As a rising middle-power country, Turkey frequently appears in discussions on the growing international contestation of the liberal order (Öniş and Kutlay, 2020). Turkey was socialized into the liberal order through the active state policy of Westernization that was pursued throughout the 20th century. This process has stagnated since 2007, and Turkey’s competitive authoritarian system has been reflected in the country’s foreign policy in the form of increasing criticism of the West and the liberal order (Kutlay and Öniş, 2021). During the last two decades, Turkey has used a branding approach based on liminality, combining representations of Turkey as both Western and Eastern (Rumelili and Suleymanoglu-Kurum, 2017). With this aim, Turkey has remained committed to multilateral solutions to international peace and security problems through its activities at the United Nations, NATO, and the European Union (EU) while at the same time strengthening its relations with Eastern regions by actively participating in regional organizations including the Gulf Cooperation Council, the Arab League, and the Organization of Islamic Cooperation (Rumelili and Suleymanoglu-Kurum, 2017).

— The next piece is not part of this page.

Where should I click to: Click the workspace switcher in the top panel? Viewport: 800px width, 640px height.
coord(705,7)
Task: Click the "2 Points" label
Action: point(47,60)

Turkey has adopted a multidimensional contestation strategy in its foreign policy, presenting both representational and normative aspects (Newman and Zala, 2018). Criticisms that the existing world order is going through a crisis of representation due to the UNSC and the veto power of permanent members reveal Turkey’s representational contestation of the LIO (Aral, 2019). Furthermore, it emphasizes that the current structure is not only unrepresentative but also unfair (Erdoğan, 2018). At the same time, Turkey criticizes Western powers for being hypocritical about their commitment to the liberal order and its normative framework. Turkey thus has adopted “liberal performance” as a contestation strategy (Bettiza and Lewis, 2020) in order to enhance its position as a regional power: on the one hand, it criticizes Western non-compliance with liberal principles, especially concerning the protection of civilians in war and the lack of action against human rights violations in conflict areas. On the other hand, Turkey has sought to undertake mediation and humanitarian peacebuilding activities that are not in line with the liberal peacebuilding model.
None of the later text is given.